I would submit that the position attributed to me (which I certainly
champion) is really best attributed to a growing number of authors.
Last night on NPR's Market Place, someone spoke of the economy as
"not a mere machine, but more like an ecosystem".The complexity idea
is still primitive in the works of Kauffman and the Santa Fe Institute
crowd, was nicely done by Levins and Lewontin in the book "The Dialectical
Biologist", and has roots in other works such as Capra's and Peat and Briggs.

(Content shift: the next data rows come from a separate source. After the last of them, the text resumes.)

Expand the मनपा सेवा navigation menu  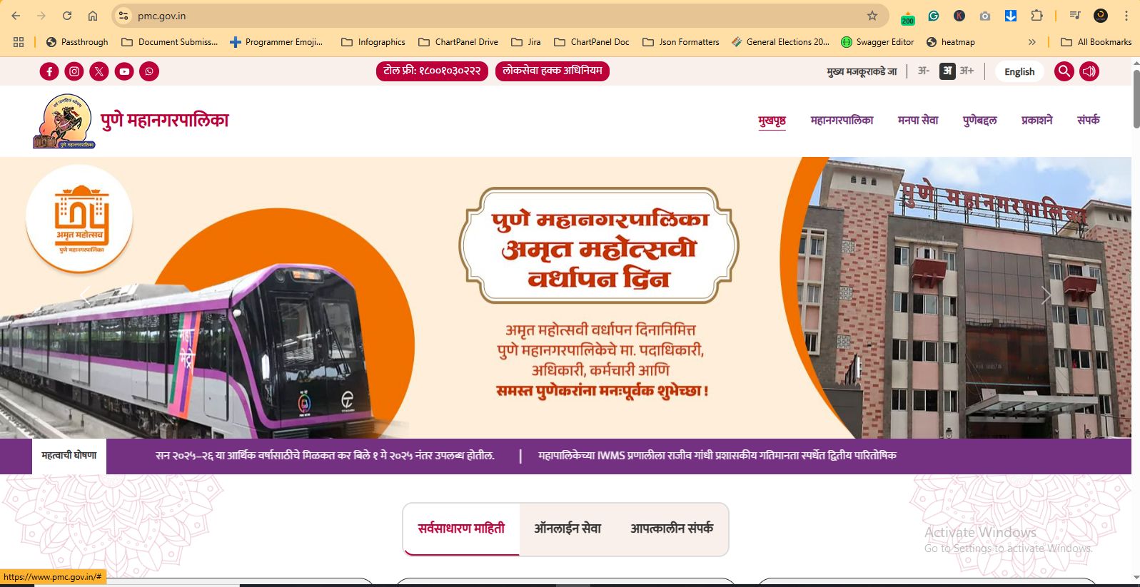pos(918,121)

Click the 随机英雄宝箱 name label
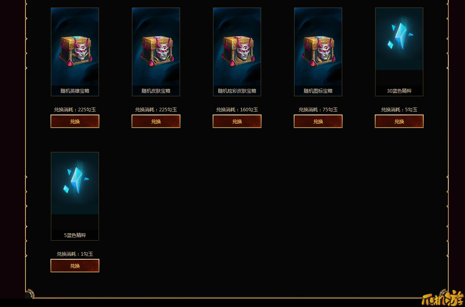75,91
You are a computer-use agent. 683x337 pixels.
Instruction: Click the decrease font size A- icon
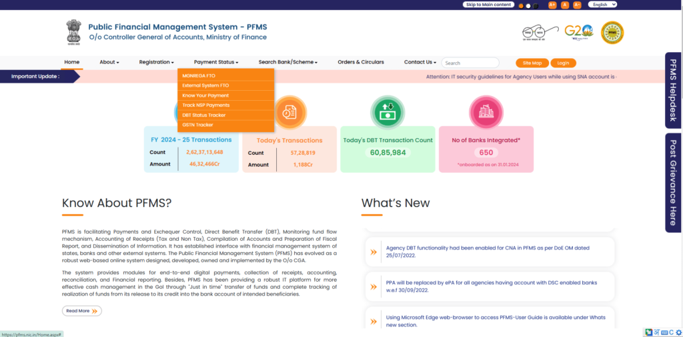pyautogui.click(x=577, y=5)
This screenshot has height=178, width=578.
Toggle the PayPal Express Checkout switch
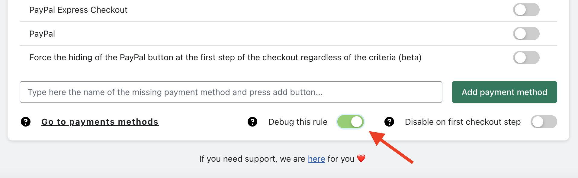click(x=526, y=10)
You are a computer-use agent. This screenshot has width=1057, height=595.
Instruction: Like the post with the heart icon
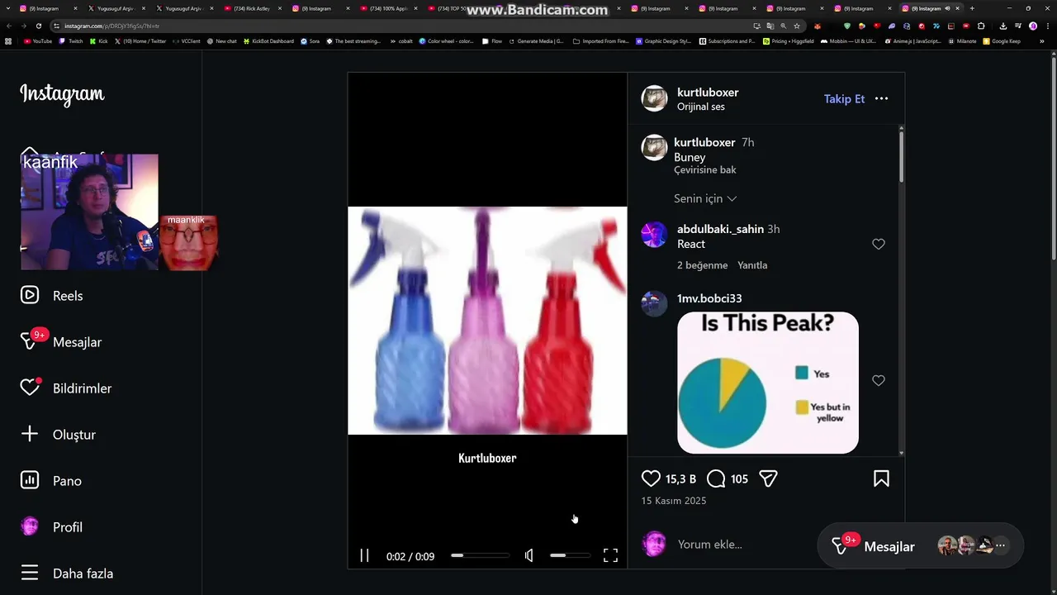tap(651, 478)
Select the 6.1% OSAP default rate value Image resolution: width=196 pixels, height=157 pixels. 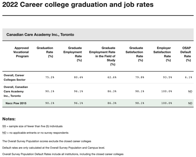pyautogui.click(x=188, y=77)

This is an idea which, I believe, will not go away and needs to be
studied if we are to delve into these epistemological ideas. I think
we must, for one message coming from all this is that the emporer has no
clothes. Newtonian, Cartesian reductionist science has to some large
extent lead us down a garden path. As the message of the complexity
buffs is developed, we can no longer retain our innocence. Once again,
this is why Rosen's work seems so important in this context, he seems
to have taken it further than anyone else and he began in the 1950's!